▸ Material for this exercise
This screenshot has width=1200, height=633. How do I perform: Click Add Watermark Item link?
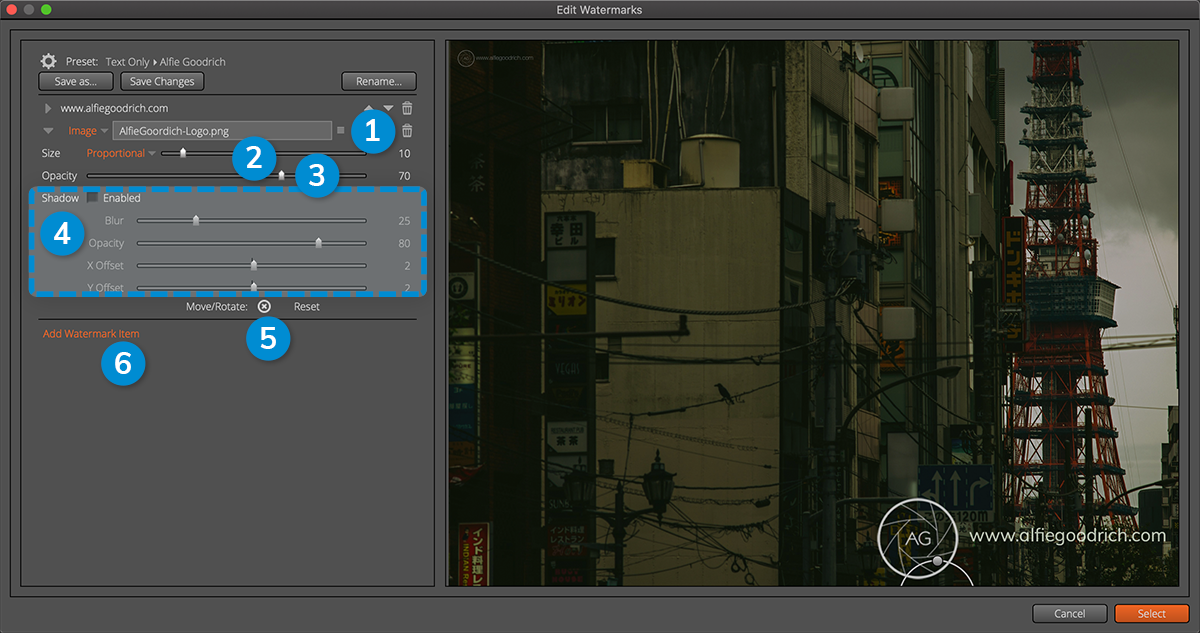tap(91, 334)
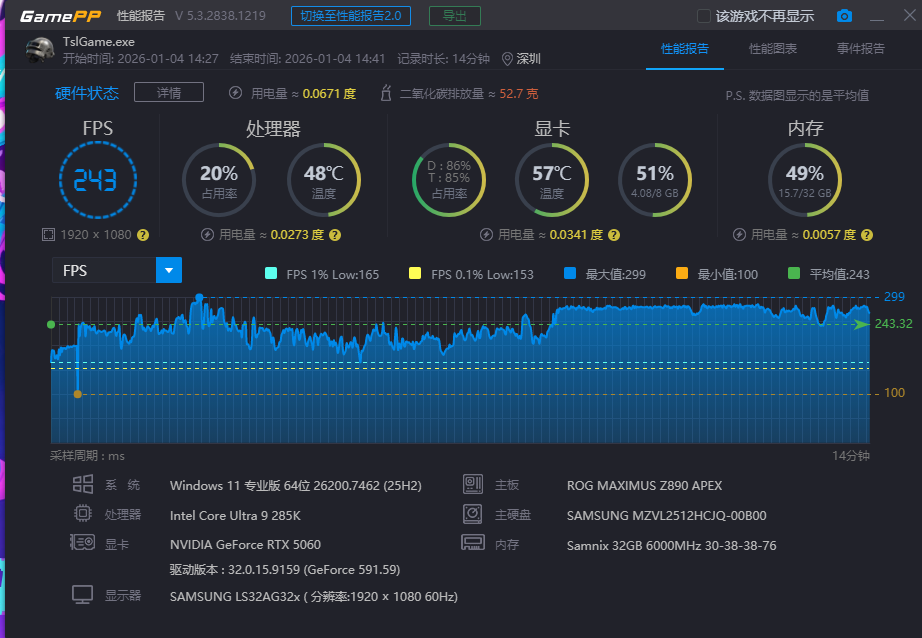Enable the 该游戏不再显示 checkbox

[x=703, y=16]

---

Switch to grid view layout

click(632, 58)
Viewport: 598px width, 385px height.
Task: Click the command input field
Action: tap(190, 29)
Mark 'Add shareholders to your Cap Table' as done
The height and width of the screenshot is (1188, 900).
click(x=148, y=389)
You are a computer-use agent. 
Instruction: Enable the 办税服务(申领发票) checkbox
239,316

---

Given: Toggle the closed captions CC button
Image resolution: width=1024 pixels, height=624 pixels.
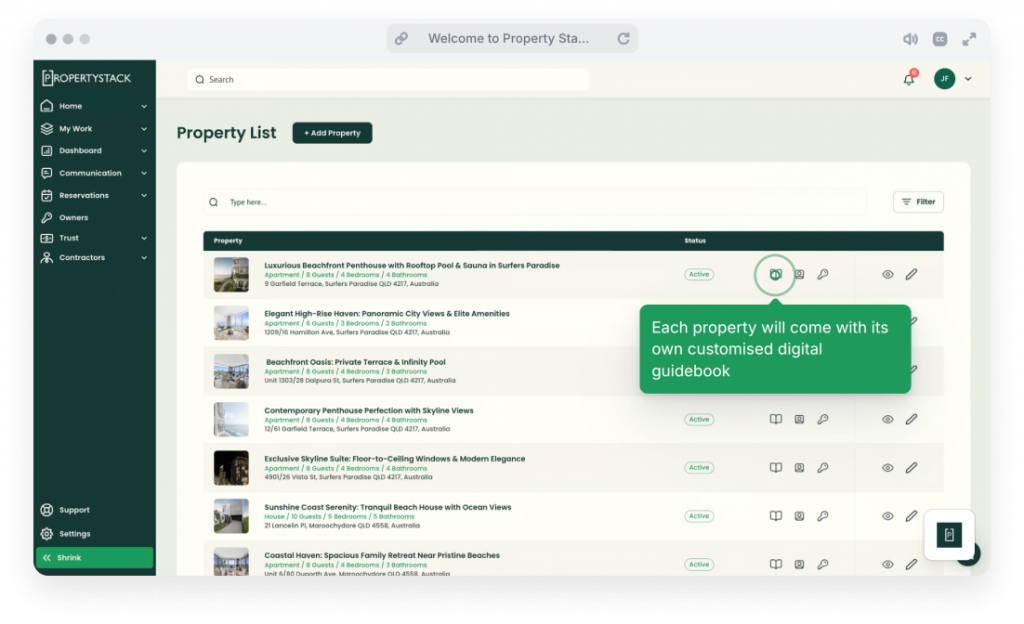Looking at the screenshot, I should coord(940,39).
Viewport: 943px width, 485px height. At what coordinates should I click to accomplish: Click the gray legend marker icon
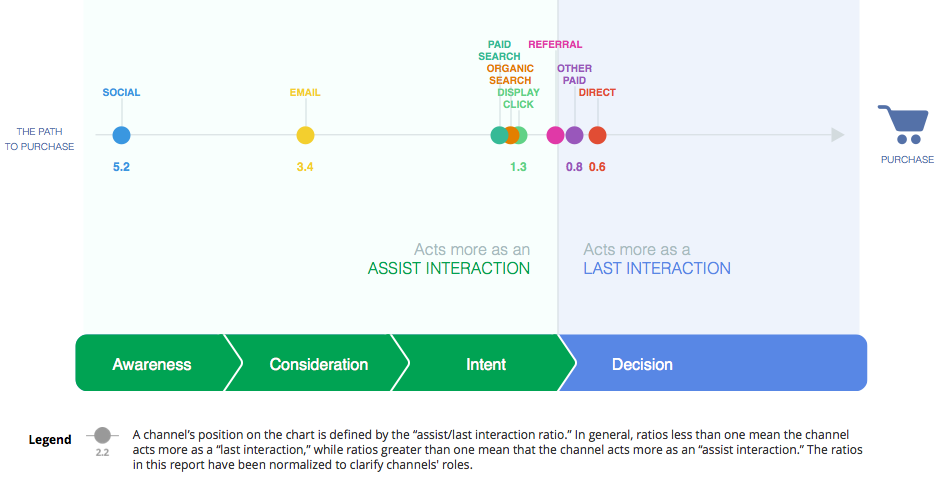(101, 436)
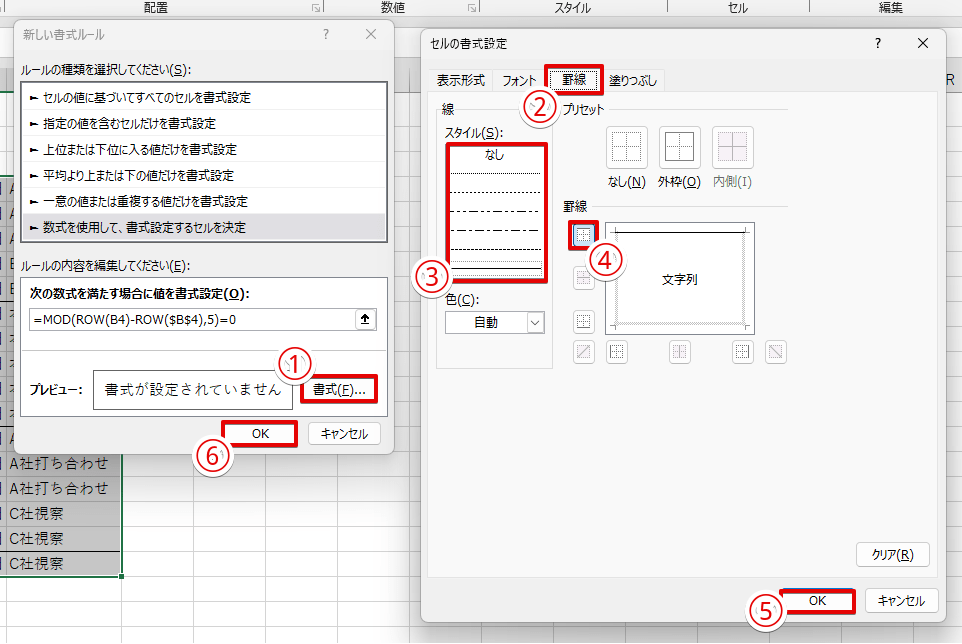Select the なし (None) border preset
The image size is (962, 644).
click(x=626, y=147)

▸ Objective
Pull together every line in the rows above that contains the string "width", and copy each of those lines in full.

▸ The result
This screenshot has width=1200, height=633. How do I perform: Click Add Watermark Item link?
Viewport: 598px width, 385px height.
The height and width of the screenshot is (1188, 900).
Image resolution: width=1024 pixels, height=624 pixels.
Viewport: 943px width, 485px height. At what coordinates should I click to accomplish: Click the gray legend marker icon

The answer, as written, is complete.